Norman has better food, better music, a better university, better entertainment, a younger more energetic population, deeper cultural roots, a decent sized mall, better arts, better museums, better walkability, better public transit, and less country club douche bags.

----------


## HVAC Instructor

> Purists want to keep Norman interesting and eclectic with culture and activities.
> 
> I grew up in Edmond, live in Edmond now and graduated from OU. 
> 
> I can say without a shadow of a doubt that Edmond is the most boring town I've ever been in. Even in smaller towns you can go set off fire works and shoot a gun in your backyard, can't do that here.
> 
> 
> There are like, 3 bars and the most popular bars among the three are chains with no character. Traffic sucks, you've got cookie cutter strip malls with the usual suspects running business. I mean one of the only place in Edmond you can get a burger that's not a chain product is Flat Tire Burger. If you so much as yawn while driving it's reason to get pulled over and given a damned near cavity search. You can't see live music in Edmond unless it's in a friends garage, and even then you'll probably get a noise citation. 
> 
> ...


OK. I agree with all that, except to say the traffic in Norman sucks waaaaaay worse than in Edmond. Probably because Norman is bigger and more populated, but you spend far more time sitting at traffic lights in Norman than you actually do driving. 

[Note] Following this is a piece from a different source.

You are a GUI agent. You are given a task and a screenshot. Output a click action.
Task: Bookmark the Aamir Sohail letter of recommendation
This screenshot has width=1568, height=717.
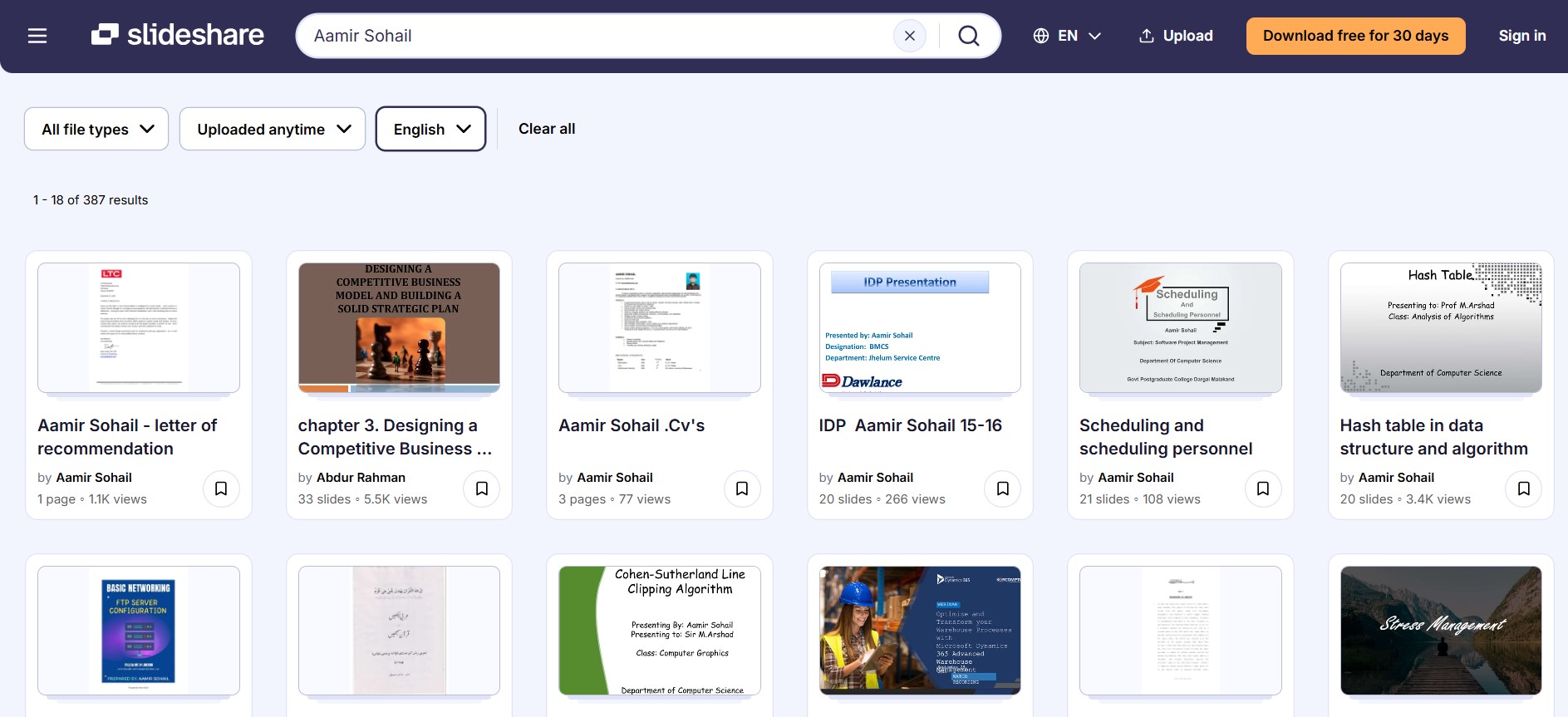click(x=221, y=489)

I first visited Norman in 1988 and it was easy and fast driving across town. Now? Gawd what a nightmare! And I think the cops in both town's are wankers...Edmond has no corner on that yet that I can see.

Oh, and there are some snotty douche bag country club types in Norman too, LOL! 

But, this still does not explain "Don't Edmond my Norman" to me. I mean, there is no possibility that Norman will close down all it's good establishment's in favor of the fast food and crap typical in Edmomd. (Edmond desperatly needs better restaurants). So, what else is it? Are you guys concerned about local ordinances? What? 

Norman does seem to be turning into a tract-home bedroom community in many neighborhoods...Is that what ya'll are talking about?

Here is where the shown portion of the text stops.